O IRAR considera necessário que as entidades produtoras e distribuidoras de água
reforcem a sua capacidade interna de forma a garantirem:
a totalidade das análises de monitorização da qualidade da água para consumo
humano, passando do actual nível de 87% de cumprimentos para 100%;

elevados níveis de cumprimento dos valores paramétricos da qualidade da água,


passando do actual nível de 98,3% de cumprimentos para não menos de 99%.

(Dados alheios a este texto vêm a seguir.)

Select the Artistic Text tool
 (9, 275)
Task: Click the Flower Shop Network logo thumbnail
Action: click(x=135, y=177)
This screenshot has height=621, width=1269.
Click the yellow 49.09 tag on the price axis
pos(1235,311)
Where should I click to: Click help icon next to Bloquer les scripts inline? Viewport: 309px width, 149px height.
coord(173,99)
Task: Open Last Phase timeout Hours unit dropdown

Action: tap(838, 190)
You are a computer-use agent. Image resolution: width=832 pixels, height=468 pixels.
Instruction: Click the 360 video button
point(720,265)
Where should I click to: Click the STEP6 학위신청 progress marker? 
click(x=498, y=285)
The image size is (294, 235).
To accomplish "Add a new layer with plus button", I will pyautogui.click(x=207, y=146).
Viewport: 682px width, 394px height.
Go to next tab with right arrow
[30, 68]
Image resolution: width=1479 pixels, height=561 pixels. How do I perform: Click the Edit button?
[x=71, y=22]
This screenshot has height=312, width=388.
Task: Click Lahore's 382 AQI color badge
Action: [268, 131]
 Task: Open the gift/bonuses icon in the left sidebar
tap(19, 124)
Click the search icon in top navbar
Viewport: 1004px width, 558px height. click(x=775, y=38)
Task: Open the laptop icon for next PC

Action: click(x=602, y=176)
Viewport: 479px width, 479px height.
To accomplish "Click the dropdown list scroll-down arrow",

É também necessário que o IRAR, enquanto Autoridade Competente, reforce a sua


intervenção junto das entidades envolvidas, nomeadamente a nível de inspecções e
supervisões. Através do exercício dessas competências, o IRAR poderá contribuir
significativamente para uma maior sensibilização das entidades distribuidoras de água no
que respeita à necessidade do reforço do controlo operacional, à melhoria da operação e da
manutenção dos reservatórios e das redes de distribuição em “baixa” e à realização da
totalidade das análise obrigatórias.
Note-se que o IRAR entendeu, na fase inicial de aplicação da nova legislação, priorizar uma
intervenção essencialmente pedagógica, procurando apoiar as entidades gestoras num
processo necessariamente complexo e difícil mas essencial à saúde pública e à qualidade
de vida dos portugueses, em detrimento da instauração de processos de contra-ordenação
às entidades gestoras. Decorrido todo este período, vai agora o IRAR iniciar, sempre que
justificáveis e no quadro da lei, a instauração de processos de contra-ordenação em matéria
de qualidade da água para consumo humano, dando assim pleno cumprimento ao Decreto-
Lei n.º 243/2001, de 5 de Setembro.

6. CONCLUSÃO

Em conclusão, é entendimento do IRAR que Portugal dispõe já de serviços de


abastecimento público de água às populações com qualidade aceitável, tendo efectivamente
havido uma melhoria generalizada da qualidade de água, como se torna evidente da
consulta aos relatórios anualmente publicados sobre este assunto, essencialmente graças
ao esforço das entidades produtoras e distribuidoras. Os consumidores devem portanto
saber que a qualidade da água distribuída em Portugal é na grande maioria das situações
de boa qualidade e que as entidades gestoras produtoras e distribuidoras de água, o IRAR e
as autoridades de saúde zelam permanentemente pelo seu controlo.

5
Contudo, há ainda muitas situações a melhorar. Por essa razão, deve ser um objectivo
nacional o reforço e a consolidação da melhoria da qualidade da água para consumo
humano em Portugal. Esse esforço deve permitir atingir a curto prazo as metas de 100% de
realização da totalidade das análises de monitorização da qualidade da água e de 99% de
cumprimento dos valores paramétricos da qualidade da água pelas entidades produtoras e
distribuidoras de água.
Devemos estar conscientes que se trata de um esforço conjunto de todos, nomeadamente
dos Municípios, a quem compete a distribuição directa de água às populações, e do Estado,
quer como produtor de água em “alta” em boa parte do território, quer nas suas funções de
autoridade competente para a qualidade da água, de autoridade de saúde e de autoridade
licenciadora.
Só assim poderemos atingir os níveis de qualidade de serviço que consideramos
necessários ao desenvolvimento da sociedade portuguesa, servindo, de forma regular e
contínua, a maior percentagem possível da população com um elevado nível de serviço,
nomeadamente da qualidade da água distribuída.